It’s little puppies first day in his or her new home, they look adorable trotting along in your living room…and oh my gosh, now that’s a bit cheeky, and how did you get there? I don’t think you should be eating that. Probably best to somewhat puppy proof your house, they are conniving and for something so small can cause quite a lot of mayhem.
- Hide anything that looks like a toy, but isn’t. Such as electrical chords and dangling blind and curtain rods.
- Don’t leave food or small items on the kitchen bench, especially near the edges where they can bet gotten to.
- Store away any household chemicals or poisons.
- Keep the toilet lids down… puppies can get thirsty and sometimes they fall in
- If your puppy seems to like chewing on the furniture, then you can buy some yucky tasting liquid, which you can spray onto wood and fabric items.
- Block off any areas of the house you don’t want them getting into… such as carpeted areas.
Now, here’s the thing, your puppy used to have a furry mum and dad, not to mention most likely a horde of bouncing brothers and sisters. So it can come as a shock to be without them all of a sudden. For this very reason you should create a quiet and cosy space for your puppy. This is where the crate can come in if you have one. Think den-like…they are dogs after all. So make is warm, small, cosy and lots of soft blankets.
Make sure all members of your family play with little pooch in a calm and quiet way, at least to begin with. Don’t scare the little one.
Show your puppy its water bowl and feeding area and make sure you take them outside every few hours to try and get them used to going to the toilet outside on the grass. Have a few puppy pads set up inside, just in case though. And if you do catch them going to the toilet inside, but not on the pads, then quickly scoop them up and place them on the mat. They should start to understand where they’re supposed to go. Eventually you’ll move those puppy pads outside once they get the hint.
Make sure they’re fully supervised while they’re not in their ‘quiet’ area. They can get up to mischief quite quickly and also they will most likely want the company as they get used to being away from their furry family.

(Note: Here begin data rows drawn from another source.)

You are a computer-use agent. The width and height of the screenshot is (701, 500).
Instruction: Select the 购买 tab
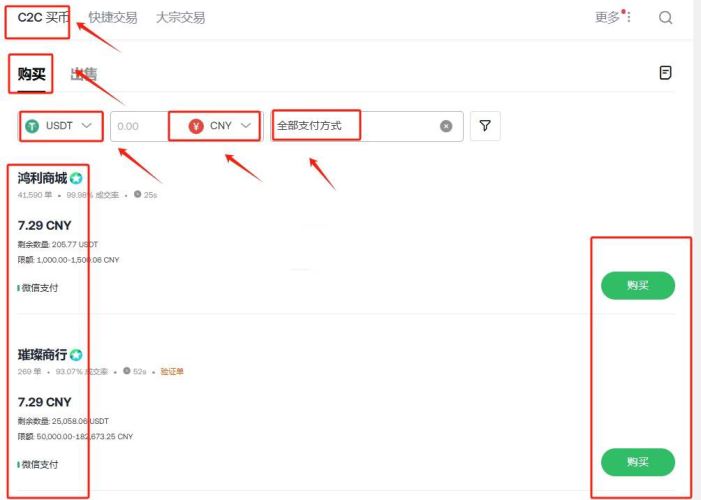[32, 73]
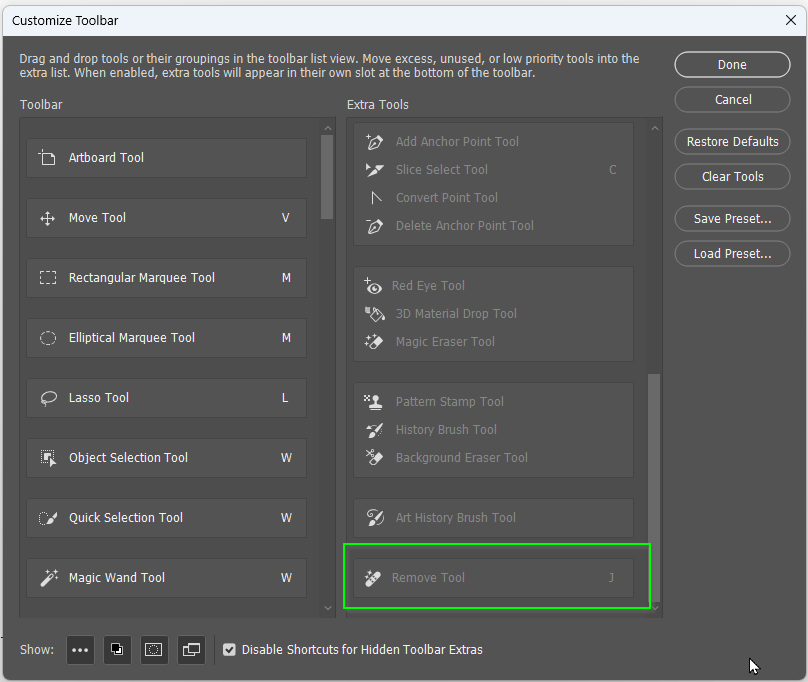Clear all tools using Clear Tools
The image size is (808, 682).
[731, 176]
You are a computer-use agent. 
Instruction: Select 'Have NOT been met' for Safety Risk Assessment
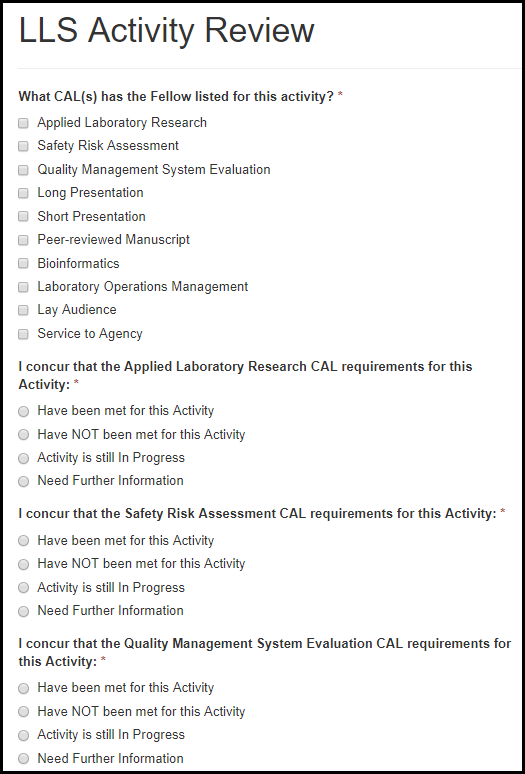pyautogui.click(x=23, y=564)
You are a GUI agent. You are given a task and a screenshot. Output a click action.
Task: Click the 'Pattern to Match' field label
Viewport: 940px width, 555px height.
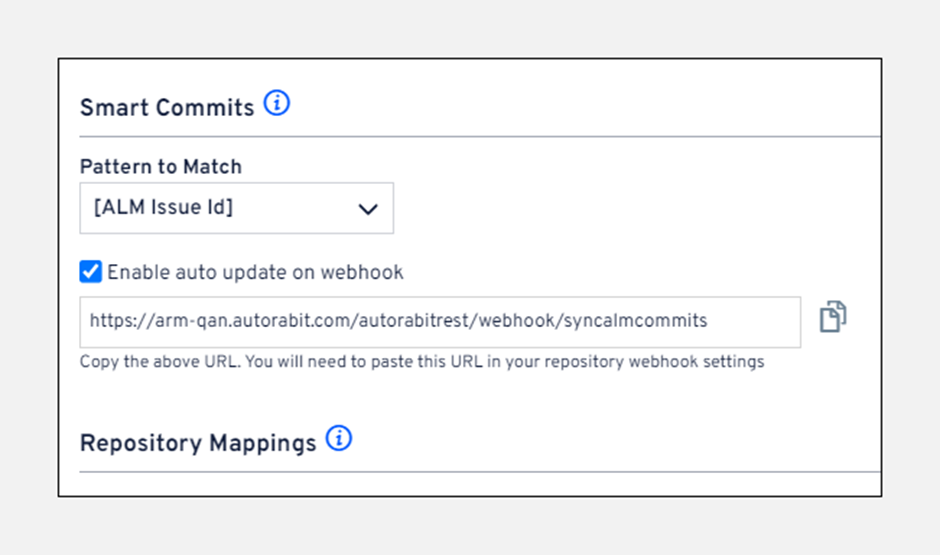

Don’t forget, that until all your puppie’s vaccinations have been had, they need to stay within your home or your yard. It can be frustrating, cause you have the cutest little matching collar and leash set and you can’t wait to parade it around the block to show all the neighbours, but you don’t want to expose your puppy to anything he or she’s not ready to fend off. So once they’re over 16 weeks old and fully vaccinated, you’ll have to keep them to yourself.